Provided records Block Start
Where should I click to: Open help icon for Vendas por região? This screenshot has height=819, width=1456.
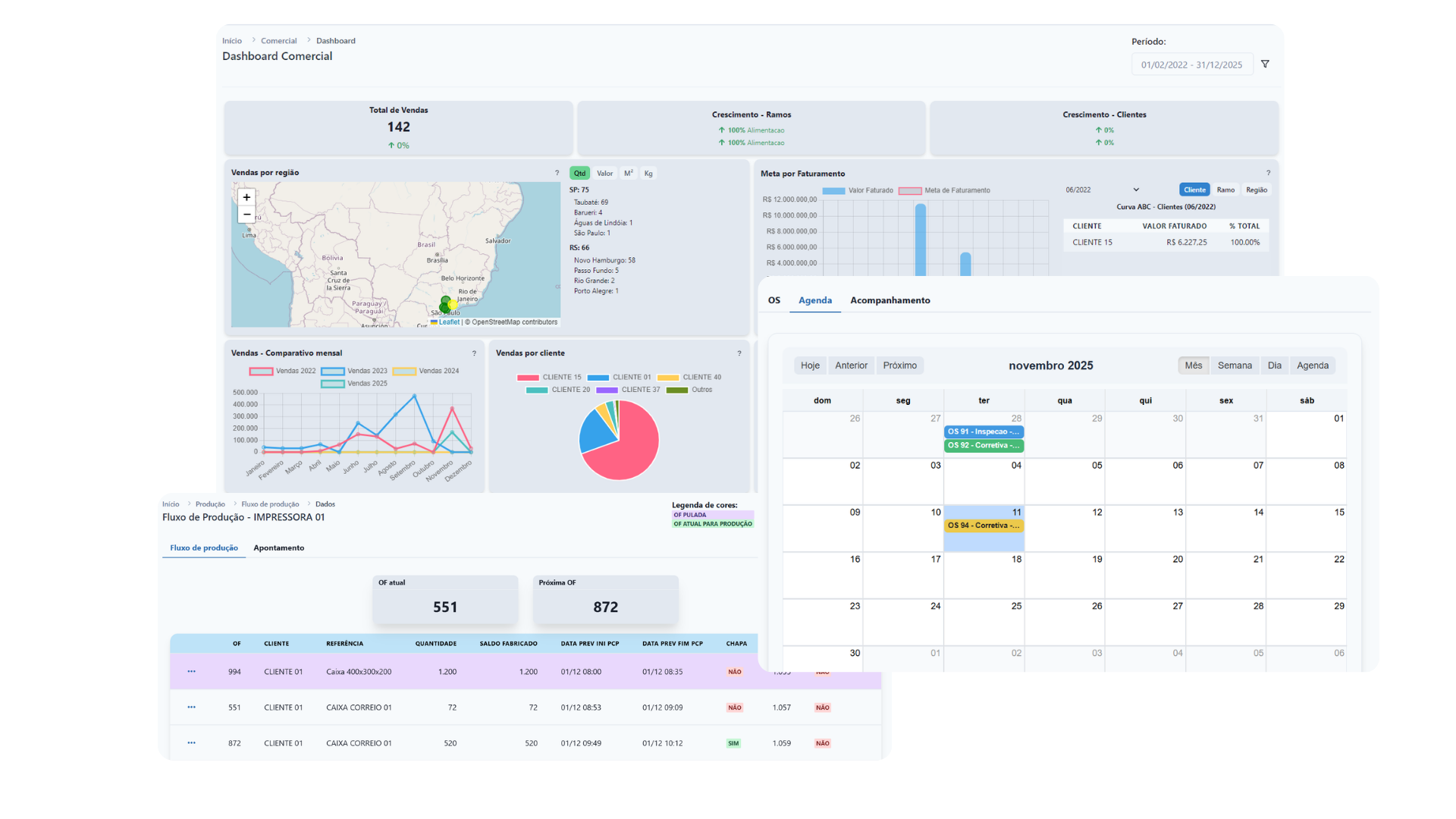click(x=557, y=173)
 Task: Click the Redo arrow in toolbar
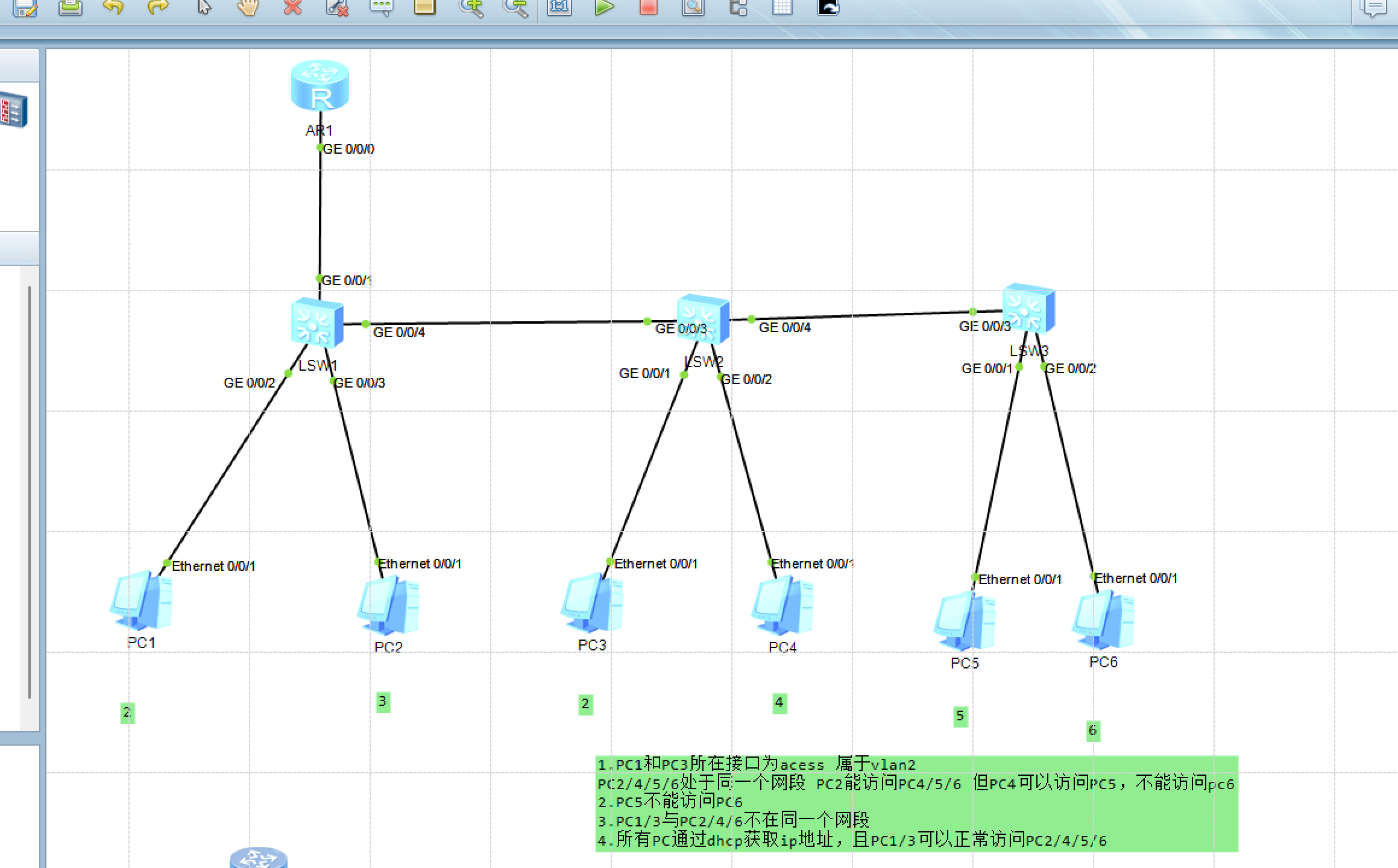158,7
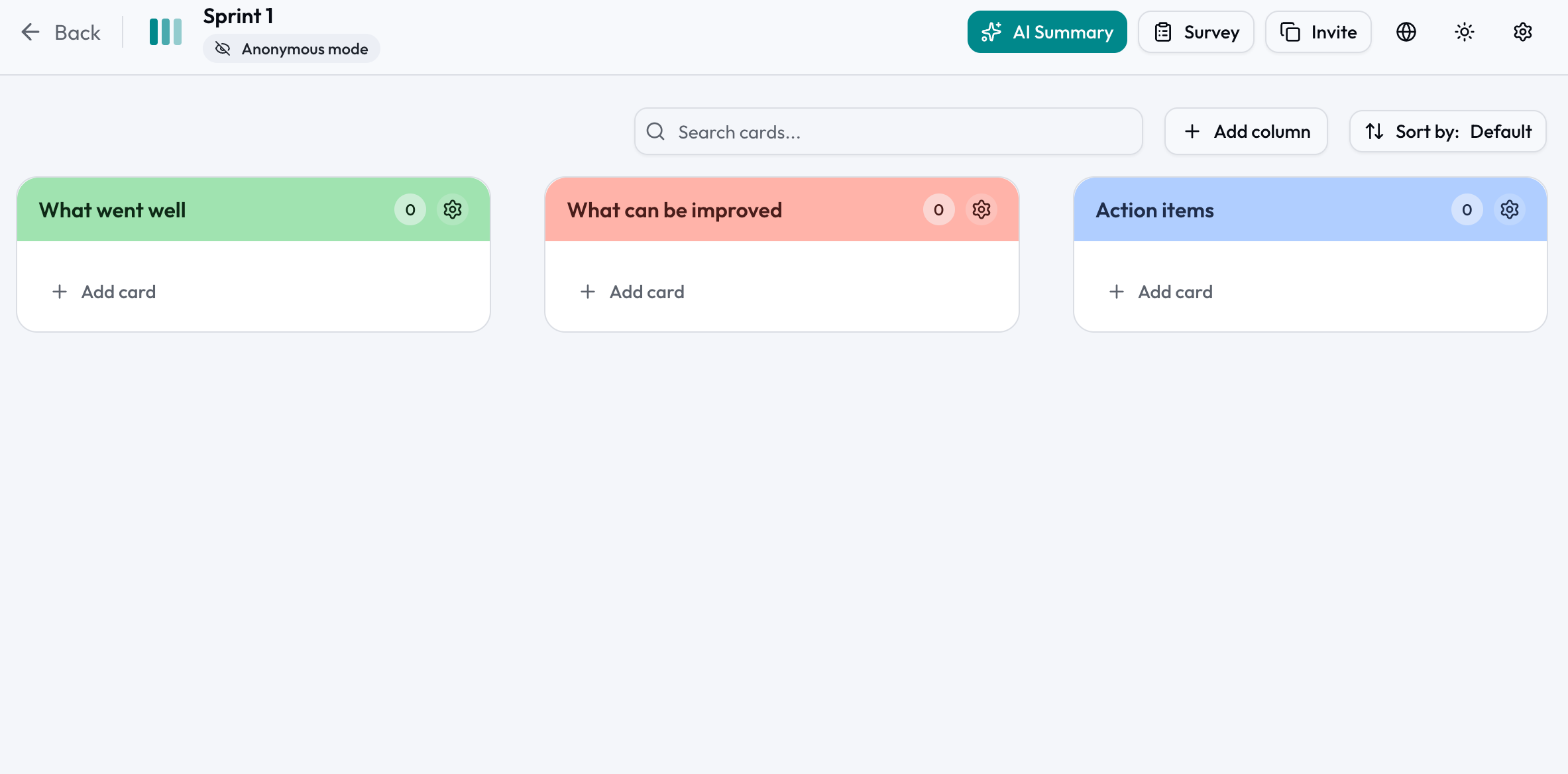Open the AI Summary feature
The height and width of the screenshot is (774, 1568).
coord(1046,31)
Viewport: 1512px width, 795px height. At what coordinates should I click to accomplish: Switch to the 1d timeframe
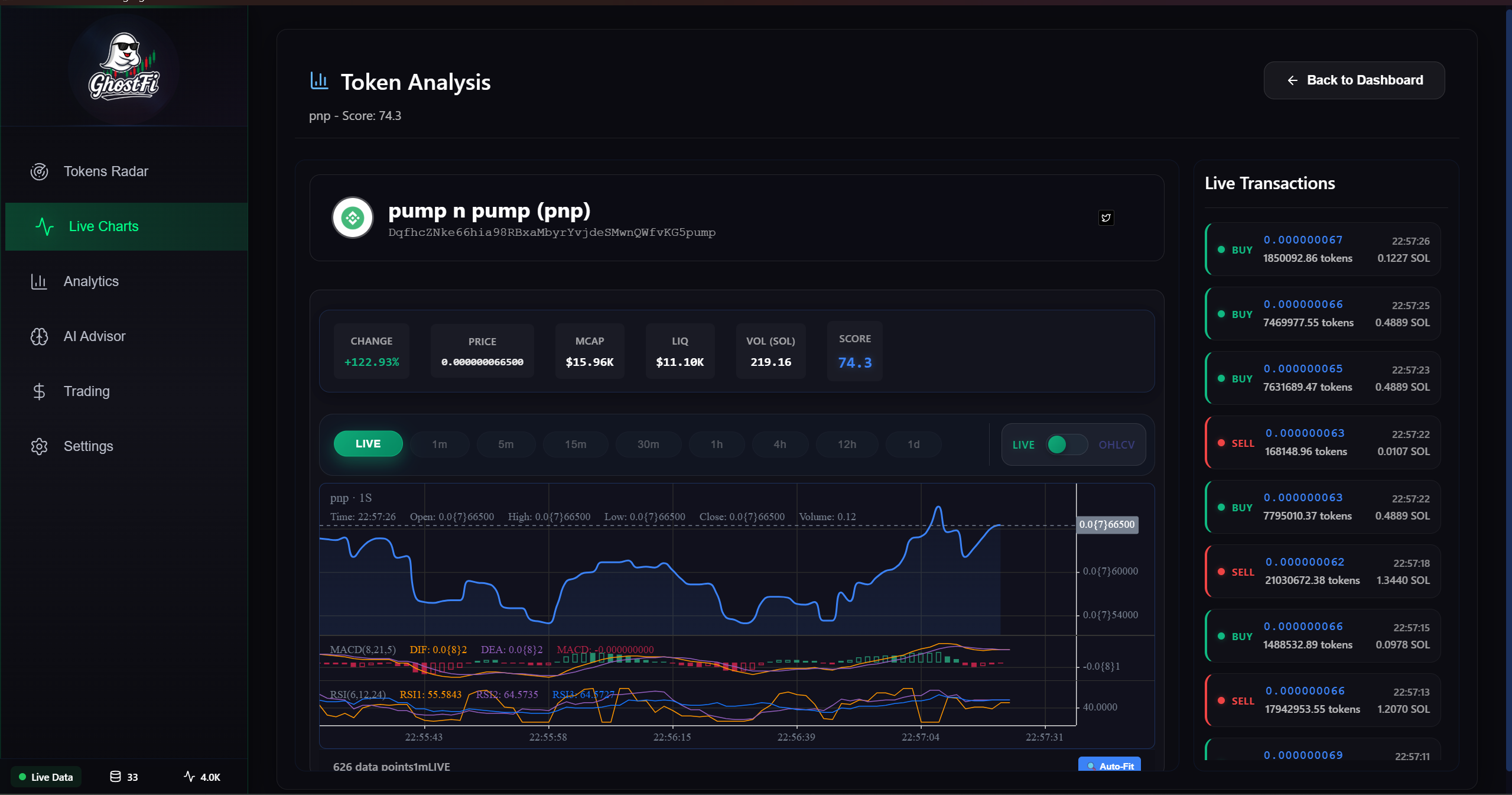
Provided records Block End
→ The problem: Each entry above is to be written out again unchanged, apart from the pictures, which are left out.

→ Response to the task:
Where should I click to: Open help icon for Vendas por região? This screenshot has height=819, width=1456.
click(x=557, y=173)
 Task: Click the Redo arrow in toolbar
158,7
Open the AI Summary feature
The height and width of the screenshot is (774, 1568).
coord(1046,31)
Viewport: 1512px width, 795px height. At what coordinates should I click to accomplish: Switch to the 1d timeframe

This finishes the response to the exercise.